American conservatism « Previous | |Next »
June 10, 2004

This article explores something that has always puzzled me---American conservatism. After acknowledging the fuzziness about what American conservatism is they say:


"But stand back and compare Ronald Reagan's very American brand of conservatism with its counterparts around the world, and you can identify a clear mainstream. There has been, to put it bluntly, nothing like it anywhere else.

American conservatives have been exceptional in two ways: in the ideas that they espouse and the movement they have created. Mr. Reagan typified both. The best way to think about the ideas he preached....is as a reformation.

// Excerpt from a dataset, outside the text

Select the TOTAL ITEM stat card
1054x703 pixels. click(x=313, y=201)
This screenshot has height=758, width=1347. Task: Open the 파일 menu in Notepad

Mr. Reagan...combined renewal with heresy. The established faith that Mr. Reagan's generation of American conservatives reinterpreted was classical conservatism (the conservatism whose most eloquent prophet remains Edmund Burke), and the heresy they introduced was classical liberalism (the creed of the Enlightenment and John Stuart Mill).

Traditional conservatism was based on six principles: a suspicion of the power of the state; a preference for liberty over equality; unashamed patriotism; a belief in established institutions and hierarchies; a pessimistic, backward-looking pragmatism; and elitism. This was the creed that Burke shaped into a philosophy in the 18th century--and that most famous conservatives, from Prince Metternich to Winston Churchill, understood in their bones. Mr. Reagan's conservatism exaggerated the first three of Burke's principles and contradicted the last three."


Reagan took a resolutely liberal approach to Burke's last three principles: hierarchy, pessimism and elitism. He replaced hierachy with entrepreneurism; pessimism with optimism and elitism (the educated "clerisy" of Coleridge and T.S. Eliot) with the populism of talk radio, precinct meetings and tax revolts.

It is very American.That is its strength:


"The fundamental fact about American conservatism is not just that it is conservatism but that it is "American." Reaganism has survived in so much better shape than Thatcherism because it went with the grain of American culture, tapping into many of the deepest sentiments in American life: religiosity, capitalism, patriotism, individualism, optimism."

Finally we have an emphasis on American rather than universal. However, there is no menton of what American conservatism means in international relations. Does it mean empire?

Is this Reagan conservatism still the conservatism of the idea labs, such as the American Enterprise Institute and The Weekly Standard?

| Posted by Gary Sauer-Thompson at 11:43 PM | | Comments (0) | TrackBacks (1)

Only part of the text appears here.